On Monday, Philippine President Ferdinand Marcos announced a reduction in corporate taxes and introduced new fiscal incentives under a law designed to attract more foreign investments.
The new law lowers the corporate income tax from 25% to 20% and allows businesses to implement “work-from-home” options for up to half of their workforce, among other benefits.
Philippine Economy Seeks Global Competitiveness
Foreign direct investment (FDI) in the Philippines reached $6.2 billion last year, according to the United Nations Conference on Trade and Development (UNCTAD). However, this is still much lower compared to Singapore’s $159.67 billion, Indonesia’s $21.6 billion, and Vietnam’s $18.5 billion.
Many businesses point to challenges like high power costs, foreign ownership restrictions, and poor infrastructure as obstacles to investing in the Philippines.
“We have taken a decisive step toward our vision of a globally competitive, investment-driven Philippine economy,” Marcos said during a signing ceremony with lawmakers. “This law aims to attract both local and international investments, focusing on strategic industries that will shape our future.”
Tax Deductions and Incentives for Businesses
The new law also includes tax deductions for businesses already enjoying investment incentives, including a 100% coverage for power expenses.
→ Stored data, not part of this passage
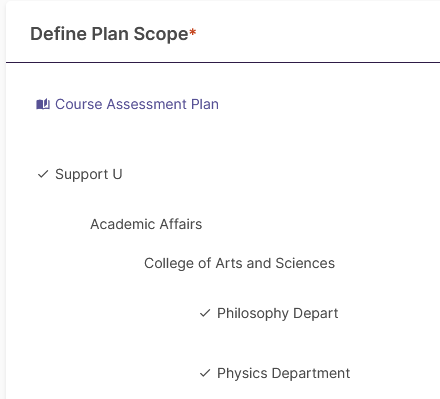Toggle the checkmark beside Philosophy Depart
This screenshot has width=440, height=399.
205,313
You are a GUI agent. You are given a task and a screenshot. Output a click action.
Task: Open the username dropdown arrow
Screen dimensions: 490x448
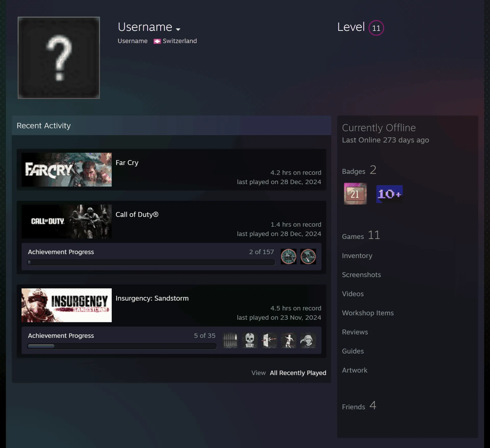pyautogui.click(x=178, y=29)
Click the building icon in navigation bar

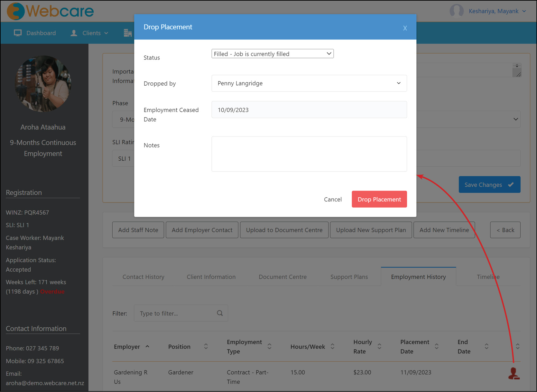128,33
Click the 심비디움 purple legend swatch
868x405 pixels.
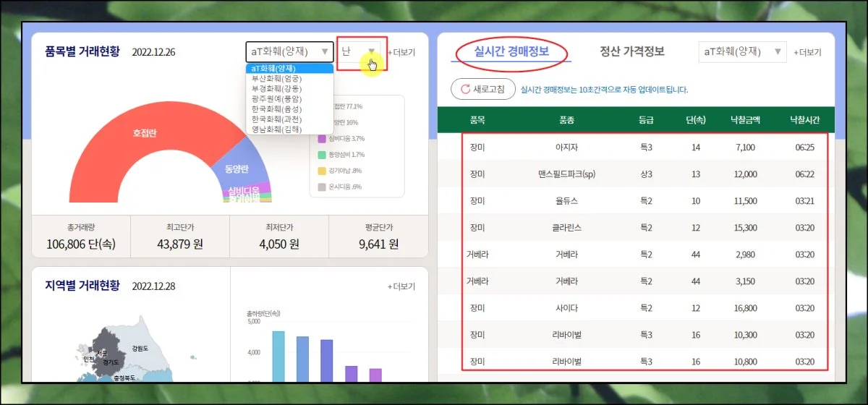(x=322, y=138)
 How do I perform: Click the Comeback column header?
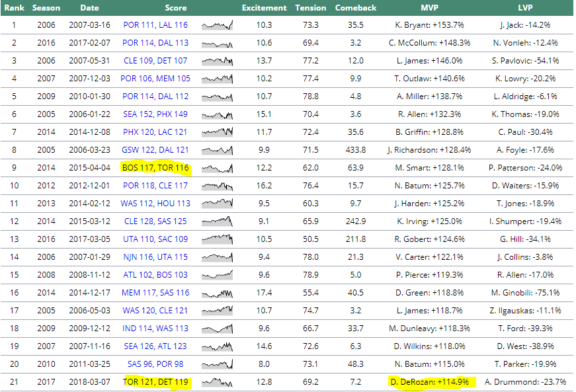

Finance Secretary Ralph Recto explained that this will significantly reduce costs for the manufacturing sector.
For businesses that were established before the new law, the government has extended perks on strategic investments, such as those related to import duties and value-added taxes, by 10 years to a total of 27 years.
However, the presidential palace’s briefing paper indicates that the law will result in a revenue loss of $100.6 million for the government over the next three years.